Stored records
──────────
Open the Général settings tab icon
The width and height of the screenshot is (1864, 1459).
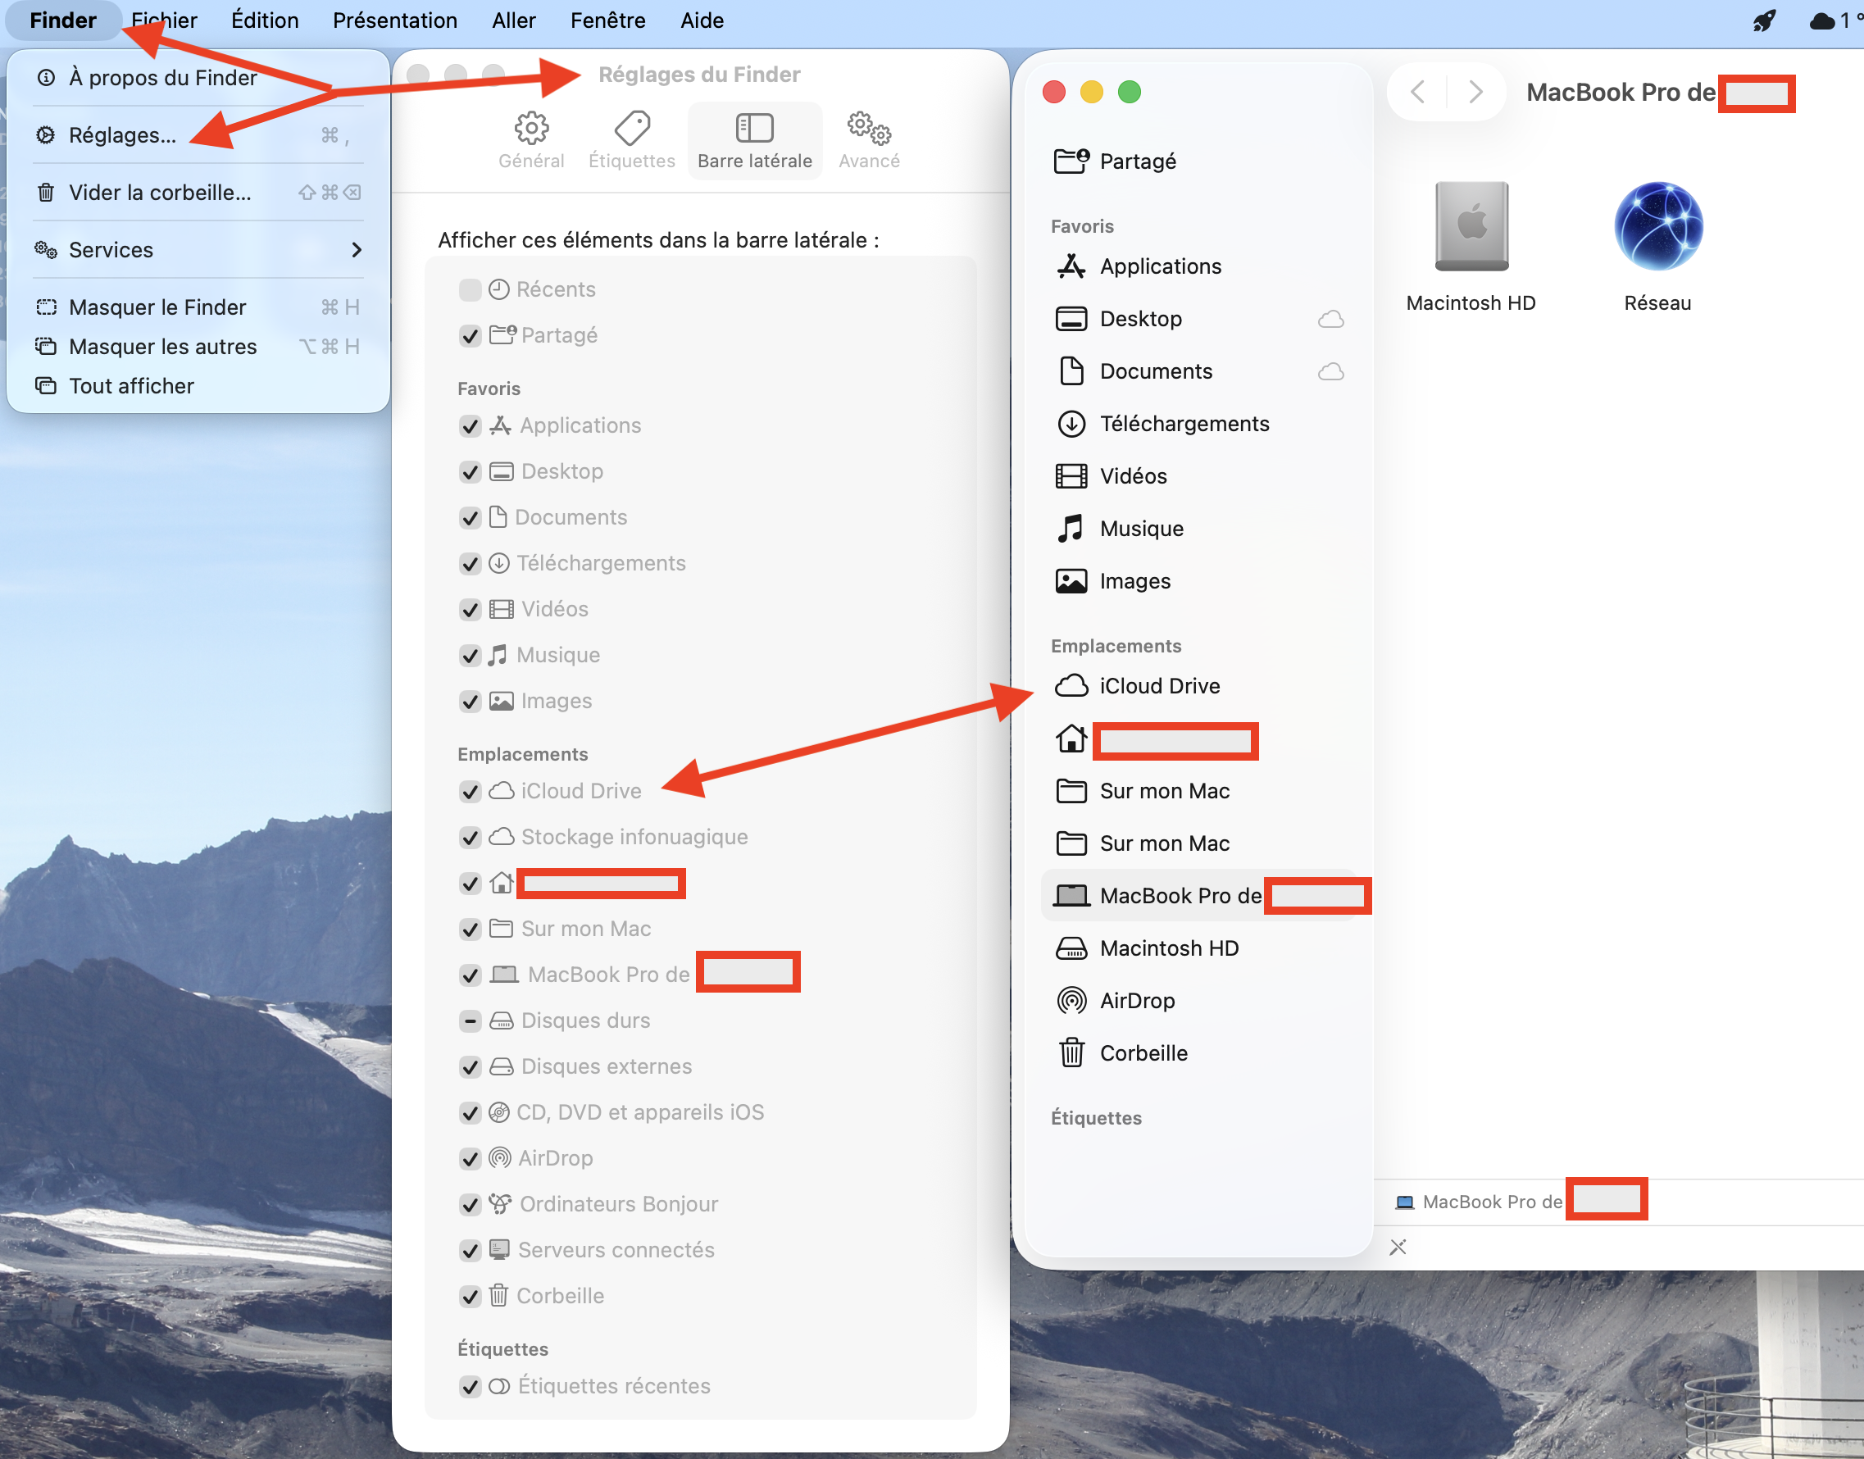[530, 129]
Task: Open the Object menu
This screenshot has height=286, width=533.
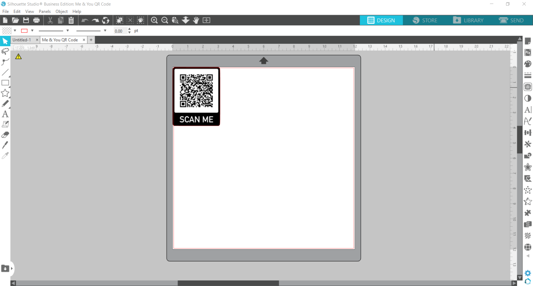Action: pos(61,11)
──────────
### EXERCISE REQUIREMENTS
Say how many lines in the records above hold "Open", and give no other text.

### RESULT OF THE EXERCISE
2